## [Work to be completed]
From the MAGeCKFlute text below, please list every column name in the printed gene summary that begins with "pos|".

## [Selected excerpt]
- - - - -
Note: if you use MAGeCKFlute in published research, please cite: Binbin Wang, Mei Wang, Wubing Zhang. “Integrative analysis of pooled CRISPR genetic screens using MAGeCKFlute.” Nature Protocols (2019), doi: 10.1038/s41596-018-0113-7.
library(MAGeCKFlute)
library(ggplot2)
The MAGeCK (mageck test
) uses Robust Rank Aggregation (RRA) for robust identification of CRISPR-screen hits, and outputs the summary results at both sgRNA and gene level. Before performing the downstream analysis, please make sure you have got the gene summary and sgRNA summary results from mageck test
. MAGeCKFlute incorporates an example datasets (Ophir Shalem1 2014) for demonstration, shown as below.
file1 = file.path(system.file("extdata", package = "MAGeCKFlute"),
"testdata/rra.gene_summary.txt")
# Read and visualize the file format
gdata = read.delim(file1, check.names = FALSE)
head(gdata)
## id num neg|score neg|p-value neg|fdr neg|rank neg|goodsgrna neg|lfc
## 1 CREBBP 4 1.00000 1.00000 1 8269 0 0.96608
## 2 EP300 4 1.00000 1.00000 1 8270 0 1.02780
## 3 CHD 4 0.99999 0.99999 1 8268 0 0.59265
## 4 C16orf72 4 0.99998 0.99998 1 8267 0 0.82307
## 5 CACNB2 5 0.99863 0.99864 1 8243 0 0.39268
## 6 FGF12 6 0.54609 0.71111 1 4862 1 0.40822
## pos|score pos|p-value pos|fdr pos|rank pos|goodsgrna pos|lfc
## 1 3.17e-12 2.9700e-07 0.001650 1 4 0.96608
## 2 3.32e-10 2.9700e-07 0.001650 2 4 1.02780
## 3 1.22e-05 4.4300e-05 0.092203 3 4 0.59265
## 4 2.06e-05 8.0000e-05 0.147965 4 4 0.82307
## 5 4.45e-05 2.1084e-04 0.319082 5 5 0.39268
## 6 5.46e-05 2.7627e-04 0.336280 6 5 0.40822
You can also read the file using ReadRRA
in MAGeCKFlute
gdata = ReadRRA(file1)
- - - - -
## [Dataset]
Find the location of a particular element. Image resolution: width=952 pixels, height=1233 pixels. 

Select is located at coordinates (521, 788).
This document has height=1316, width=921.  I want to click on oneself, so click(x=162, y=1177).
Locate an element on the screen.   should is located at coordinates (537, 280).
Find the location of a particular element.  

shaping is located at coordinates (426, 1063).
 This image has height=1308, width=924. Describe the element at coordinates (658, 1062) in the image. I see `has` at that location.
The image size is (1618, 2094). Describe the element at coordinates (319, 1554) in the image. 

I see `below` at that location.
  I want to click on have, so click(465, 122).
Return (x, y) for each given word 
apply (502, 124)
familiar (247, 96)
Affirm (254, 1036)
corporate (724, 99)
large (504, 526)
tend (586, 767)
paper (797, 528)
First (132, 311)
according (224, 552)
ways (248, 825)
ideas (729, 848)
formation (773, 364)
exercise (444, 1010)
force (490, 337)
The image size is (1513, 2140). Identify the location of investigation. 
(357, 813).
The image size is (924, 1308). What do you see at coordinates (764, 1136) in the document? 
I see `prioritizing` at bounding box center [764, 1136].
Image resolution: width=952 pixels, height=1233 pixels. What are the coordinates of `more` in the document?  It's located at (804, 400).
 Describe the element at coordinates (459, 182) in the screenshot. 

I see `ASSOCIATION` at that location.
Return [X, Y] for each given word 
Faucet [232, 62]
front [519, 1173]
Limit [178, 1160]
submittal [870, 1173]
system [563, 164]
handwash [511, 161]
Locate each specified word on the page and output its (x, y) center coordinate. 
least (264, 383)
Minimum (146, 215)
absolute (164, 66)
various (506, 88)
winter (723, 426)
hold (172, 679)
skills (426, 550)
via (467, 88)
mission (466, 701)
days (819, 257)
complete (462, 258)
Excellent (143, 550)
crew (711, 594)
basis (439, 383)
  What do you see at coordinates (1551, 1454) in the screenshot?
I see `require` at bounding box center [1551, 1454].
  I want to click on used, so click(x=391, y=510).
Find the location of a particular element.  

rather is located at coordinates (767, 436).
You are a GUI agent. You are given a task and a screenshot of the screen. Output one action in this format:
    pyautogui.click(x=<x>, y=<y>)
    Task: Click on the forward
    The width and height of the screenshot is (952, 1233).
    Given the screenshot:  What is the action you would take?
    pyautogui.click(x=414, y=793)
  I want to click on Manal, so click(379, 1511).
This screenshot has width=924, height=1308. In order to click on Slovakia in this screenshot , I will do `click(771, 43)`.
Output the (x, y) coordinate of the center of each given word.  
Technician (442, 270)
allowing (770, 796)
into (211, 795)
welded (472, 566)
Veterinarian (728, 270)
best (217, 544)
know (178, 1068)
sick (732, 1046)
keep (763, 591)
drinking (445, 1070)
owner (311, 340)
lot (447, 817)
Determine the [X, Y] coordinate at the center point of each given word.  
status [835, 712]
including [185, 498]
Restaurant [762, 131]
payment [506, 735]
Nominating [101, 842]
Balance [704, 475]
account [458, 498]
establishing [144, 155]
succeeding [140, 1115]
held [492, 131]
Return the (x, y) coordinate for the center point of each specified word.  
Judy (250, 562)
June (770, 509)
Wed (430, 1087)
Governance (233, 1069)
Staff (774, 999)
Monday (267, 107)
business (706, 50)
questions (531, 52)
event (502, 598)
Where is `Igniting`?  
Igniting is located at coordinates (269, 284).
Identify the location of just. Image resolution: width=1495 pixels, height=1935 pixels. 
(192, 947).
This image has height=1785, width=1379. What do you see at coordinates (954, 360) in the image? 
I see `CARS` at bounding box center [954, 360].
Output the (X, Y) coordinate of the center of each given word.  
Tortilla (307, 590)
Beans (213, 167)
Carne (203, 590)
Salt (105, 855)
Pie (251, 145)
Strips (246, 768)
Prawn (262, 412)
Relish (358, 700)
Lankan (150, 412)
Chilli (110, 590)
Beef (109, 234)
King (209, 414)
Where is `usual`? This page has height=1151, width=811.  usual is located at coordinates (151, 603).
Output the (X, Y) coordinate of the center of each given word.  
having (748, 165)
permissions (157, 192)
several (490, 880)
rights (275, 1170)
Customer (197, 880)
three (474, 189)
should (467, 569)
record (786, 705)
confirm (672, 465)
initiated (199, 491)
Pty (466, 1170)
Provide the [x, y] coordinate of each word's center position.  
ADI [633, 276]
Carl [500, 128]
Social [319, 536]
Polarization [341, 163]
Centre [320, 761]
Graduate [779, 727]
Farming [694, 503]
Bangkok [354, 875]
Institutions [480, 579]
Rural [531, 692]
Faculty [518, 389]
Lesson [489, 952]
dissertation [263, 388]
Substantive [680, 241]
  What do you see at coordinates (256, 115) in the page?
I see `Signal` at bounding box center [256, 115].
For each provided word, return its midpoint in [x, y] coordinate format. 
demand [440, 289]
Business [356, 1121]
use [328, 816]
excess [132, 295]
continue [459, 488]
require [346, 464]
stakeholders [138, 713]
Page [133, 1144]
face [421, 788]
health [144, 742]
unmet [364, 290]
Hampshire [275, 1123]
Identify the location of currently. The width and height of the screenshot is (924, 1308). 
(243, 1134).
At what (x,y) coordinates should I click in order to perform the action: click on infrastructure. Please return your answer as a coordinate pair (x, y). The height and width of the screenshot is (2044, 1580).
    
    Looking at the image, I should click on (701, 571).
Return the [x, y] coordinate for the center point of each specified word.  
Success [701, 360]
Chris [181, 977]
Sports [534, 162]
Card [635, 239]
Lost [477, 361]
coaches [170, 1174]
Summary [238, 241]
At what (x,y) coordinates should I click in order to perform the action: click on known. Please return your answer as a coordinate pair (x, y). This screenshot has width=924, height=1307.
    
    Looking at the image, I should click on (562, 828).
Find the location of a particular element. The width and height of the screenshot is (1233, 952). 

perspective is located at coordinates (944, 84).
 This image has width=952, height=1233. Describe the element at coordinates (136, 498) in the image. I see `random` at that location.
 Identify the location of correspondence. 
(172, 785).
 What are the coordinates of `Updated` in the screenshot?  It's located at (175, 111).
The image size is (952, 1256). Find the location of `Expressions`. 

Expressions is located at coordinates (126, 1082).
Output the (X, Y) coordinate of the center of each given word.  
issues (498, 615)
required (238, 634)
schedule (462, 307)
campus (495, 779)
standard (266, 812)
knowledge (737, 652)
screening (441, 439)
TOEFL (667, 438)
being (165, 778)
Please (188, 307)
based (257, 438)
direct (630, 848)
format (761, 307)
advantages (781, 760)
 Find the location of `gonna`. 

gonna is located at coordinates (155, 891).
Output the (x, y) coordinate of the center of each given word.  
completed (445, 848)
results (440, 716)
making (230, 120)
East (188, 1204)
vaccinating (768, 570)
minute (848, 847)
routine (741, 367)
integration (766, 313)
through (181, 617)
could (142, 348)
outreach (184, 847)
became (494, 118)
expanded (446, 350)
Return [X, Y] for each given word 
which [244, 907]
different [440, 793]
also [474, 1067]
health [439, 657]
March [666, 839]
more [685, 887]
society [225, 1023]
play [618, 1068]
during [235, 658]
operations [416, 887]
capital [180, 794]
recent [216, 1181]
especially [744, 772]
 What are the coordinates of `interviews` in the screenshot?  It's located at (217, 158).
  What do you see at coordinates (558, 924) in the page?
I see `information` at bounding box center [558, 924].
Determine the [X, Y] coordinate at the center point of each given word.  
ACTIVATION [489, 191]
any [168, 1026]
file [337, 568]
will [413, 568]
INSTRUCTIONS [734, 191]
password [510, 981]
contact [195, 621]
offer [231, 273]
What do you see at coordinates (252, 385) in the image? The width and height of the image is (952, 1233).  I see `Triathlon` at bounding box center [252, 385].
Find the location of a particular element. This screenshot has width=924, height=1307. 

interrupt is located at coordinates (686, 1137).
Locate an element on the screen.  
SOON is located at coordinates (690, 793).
- - - - -
## [Answer box]
pos|score, pos|p-value, pos|fdr, pos|rank, pos|goodsgrna, pos|lfc